» Aim
Can you update the rows from the line with "The width and height of the screenshot is (928, 654)." up to and including the line with "point(82,47)" so that "sidebar" becomes "menu" and nothing else changes?

----

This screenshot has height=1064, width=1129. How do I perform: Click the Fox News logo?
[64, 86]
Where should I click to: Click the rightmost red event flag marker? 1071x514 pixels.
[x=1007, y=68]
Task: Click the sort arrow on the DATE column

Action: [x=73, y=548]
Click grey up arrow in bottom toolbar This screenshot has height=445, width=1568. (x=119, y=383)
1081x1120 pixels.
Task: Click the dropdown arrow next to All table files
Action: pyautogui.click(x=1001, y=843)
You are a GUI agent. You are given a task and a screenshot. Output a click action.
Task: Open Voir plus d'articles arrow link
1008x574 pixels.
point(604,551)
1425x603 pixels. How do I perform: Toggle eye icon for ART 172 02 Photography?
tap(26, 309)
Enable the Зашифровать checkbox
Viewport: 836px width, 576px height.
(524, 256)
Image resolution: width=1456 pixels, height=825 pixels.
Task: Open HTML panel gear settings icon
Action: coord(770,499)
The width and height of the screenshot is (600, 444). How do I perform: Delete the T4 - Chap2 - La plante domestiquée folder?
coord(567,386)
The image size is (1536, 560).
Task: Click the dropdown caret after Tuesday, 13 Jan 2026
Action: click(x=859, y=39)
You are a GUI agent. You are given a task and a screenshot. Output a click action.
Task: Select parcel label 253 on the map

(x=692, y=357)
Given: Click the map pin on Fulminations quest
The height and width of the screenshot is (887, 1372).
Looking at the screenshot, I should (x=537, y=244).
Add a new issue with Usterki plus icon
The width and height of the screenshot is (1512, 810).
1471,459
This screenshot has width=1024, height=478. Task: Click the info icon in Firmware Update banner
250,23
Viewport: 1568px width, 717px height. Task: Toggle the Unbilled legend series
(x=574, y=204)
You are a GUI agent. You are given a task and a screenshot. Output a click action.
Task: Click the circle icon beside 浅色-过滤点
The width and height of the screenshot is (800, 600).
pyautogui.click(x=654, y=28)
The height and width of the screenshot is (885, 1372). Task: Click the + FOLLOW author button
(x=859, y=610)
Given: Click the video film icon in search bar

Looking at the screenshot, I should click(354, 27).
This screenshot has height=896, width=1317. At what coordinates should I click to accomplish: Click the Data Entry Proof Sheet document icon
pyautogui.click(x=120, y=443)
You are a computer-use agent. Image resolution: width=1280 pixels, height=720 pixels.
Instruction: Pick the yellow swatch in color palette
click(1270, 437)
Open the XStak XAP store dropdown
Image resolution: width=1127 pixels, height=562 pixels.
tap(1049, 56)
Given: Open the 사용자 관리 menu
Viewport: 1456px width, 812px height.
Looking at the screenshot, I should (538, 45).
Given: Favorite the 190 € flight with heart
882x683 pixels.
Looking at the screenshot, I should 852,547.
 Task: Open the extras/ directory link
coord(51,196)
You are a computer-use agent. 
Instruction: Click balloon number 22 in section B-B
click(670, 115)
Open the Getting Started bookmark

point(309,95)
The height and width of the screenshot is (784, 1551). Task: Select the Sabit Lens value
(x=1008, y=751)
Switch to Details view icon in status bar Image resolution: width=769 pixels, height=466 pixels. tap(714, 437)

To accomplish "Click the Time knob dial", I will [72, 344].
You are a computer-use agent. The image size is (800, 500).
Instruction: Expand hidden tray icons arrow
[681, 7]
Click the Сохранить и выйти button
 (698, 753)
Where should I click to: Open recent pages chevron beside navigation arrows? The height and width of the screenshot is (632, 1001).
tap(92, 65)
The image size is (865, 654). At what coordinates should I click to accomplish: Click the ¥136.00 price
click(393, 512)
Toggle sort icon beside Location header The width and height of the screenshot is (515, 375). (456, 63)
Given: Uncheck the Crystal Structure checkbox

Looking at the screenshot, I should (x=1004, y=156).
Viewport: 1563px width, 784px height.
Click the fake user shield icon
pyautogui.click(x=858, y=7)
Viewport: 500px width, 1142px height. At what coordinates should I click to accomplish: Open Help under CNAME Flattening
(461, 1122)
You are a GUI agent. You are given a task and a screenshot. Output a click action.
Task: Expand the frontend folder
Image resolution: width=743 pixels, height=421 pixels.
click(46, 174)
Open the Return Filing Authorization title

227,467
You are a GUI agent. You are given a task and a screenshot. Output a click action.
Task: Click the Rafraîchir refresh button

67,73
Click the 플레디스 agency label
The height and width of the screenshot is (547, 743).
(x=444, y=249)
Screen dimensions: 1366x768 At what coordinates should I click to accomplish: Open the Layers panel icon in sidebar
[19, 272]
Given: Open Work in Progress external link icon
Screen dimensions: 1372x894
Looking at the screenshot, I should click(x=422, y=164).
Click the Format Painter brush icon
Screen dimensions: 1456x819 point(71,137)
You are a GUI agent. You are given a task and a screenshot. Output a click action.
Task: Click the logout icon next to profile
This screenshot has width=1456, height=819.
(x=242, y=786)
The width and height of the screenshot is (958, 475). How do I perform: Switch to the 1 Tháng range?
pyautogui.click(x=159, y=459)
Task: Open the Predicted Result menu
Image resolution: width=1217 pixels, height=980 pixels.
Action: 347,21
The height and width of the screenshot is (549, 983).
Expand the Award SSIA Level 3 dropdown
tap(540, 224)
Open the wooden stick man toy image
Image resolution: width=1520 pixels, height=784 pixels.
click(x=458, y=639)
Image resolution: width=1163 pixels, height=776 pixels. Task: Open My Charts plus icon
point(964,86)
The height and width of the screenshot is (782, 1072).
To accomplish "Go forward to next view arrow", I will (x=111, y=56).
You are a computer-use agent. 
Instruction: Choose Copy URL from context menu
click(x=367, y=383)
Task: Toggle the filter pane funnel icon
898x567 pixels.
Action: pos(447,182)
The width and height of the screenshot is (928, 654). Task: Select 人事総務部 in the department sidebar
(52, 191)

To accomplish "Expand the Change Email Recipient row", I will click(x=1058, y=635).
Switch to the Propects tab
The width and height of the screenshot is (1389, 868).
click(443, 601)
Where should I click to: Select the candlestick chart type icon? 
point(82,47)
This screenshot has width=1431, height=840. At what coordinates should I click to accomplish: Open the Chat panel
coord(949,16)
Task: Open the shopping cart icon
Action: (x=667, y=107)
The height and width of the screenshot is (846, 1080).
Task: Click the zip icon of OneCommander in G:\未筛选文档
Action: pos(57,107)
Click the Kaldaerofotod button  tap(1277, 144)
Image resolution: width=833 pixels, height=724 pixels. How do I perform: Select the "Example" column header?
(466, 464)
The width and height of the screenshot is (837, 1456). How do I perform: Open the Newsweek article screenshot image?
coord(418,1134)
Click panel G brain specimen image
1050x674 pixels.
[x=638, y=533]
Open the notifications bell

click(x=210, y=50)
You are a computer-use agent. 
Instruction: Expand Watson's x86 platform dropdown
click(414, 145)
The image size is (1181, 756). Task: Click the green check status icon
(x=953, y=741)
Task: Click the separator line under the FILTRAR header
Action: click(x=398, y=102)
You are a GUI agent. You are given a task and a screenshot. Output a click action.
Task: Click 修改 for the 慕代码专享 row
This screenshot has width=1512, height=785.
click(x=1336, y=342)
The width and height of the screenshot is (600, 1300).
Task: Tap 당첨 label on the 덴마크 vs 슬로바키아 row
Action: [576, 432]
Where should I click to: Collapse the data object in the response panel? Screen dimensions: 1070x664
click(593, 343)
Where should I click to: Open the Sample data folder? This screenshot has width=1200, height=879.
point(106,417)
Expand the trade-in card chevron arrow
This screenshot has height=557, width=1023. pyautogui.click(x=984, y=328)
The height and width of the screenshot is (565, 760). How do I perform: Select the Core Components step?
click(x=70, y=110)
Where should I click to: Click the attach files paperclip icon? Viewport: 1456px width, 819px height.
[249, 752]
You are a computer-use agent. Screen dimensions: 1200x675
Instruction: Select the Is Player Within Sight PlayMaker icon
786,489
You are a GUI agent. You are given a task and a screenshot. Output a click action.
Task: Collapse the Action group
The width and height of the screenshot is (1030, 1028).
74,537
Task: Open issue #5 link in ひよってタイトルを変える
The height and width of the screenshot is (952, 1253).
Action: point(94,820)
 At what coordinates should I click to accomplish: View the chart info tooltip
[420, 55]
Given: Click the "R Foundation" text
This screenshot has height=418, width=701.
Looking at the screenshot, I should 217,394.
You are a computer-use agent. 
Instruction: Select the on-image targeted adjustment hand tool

----

» Complete answer
The width and height of the screenshot is (928, 654). Task: Select 人事総務部 in the department menu
(52, 191)

To accomplish "Expand the Change Email Recipient row", I will click(x=1058, y=635).
Switch to the Propects tab
The width and height of the screenshot is (1389, 868).
click(443, 601)
Where should I click to: Select the candlestick chart type icon? 
point(82,47)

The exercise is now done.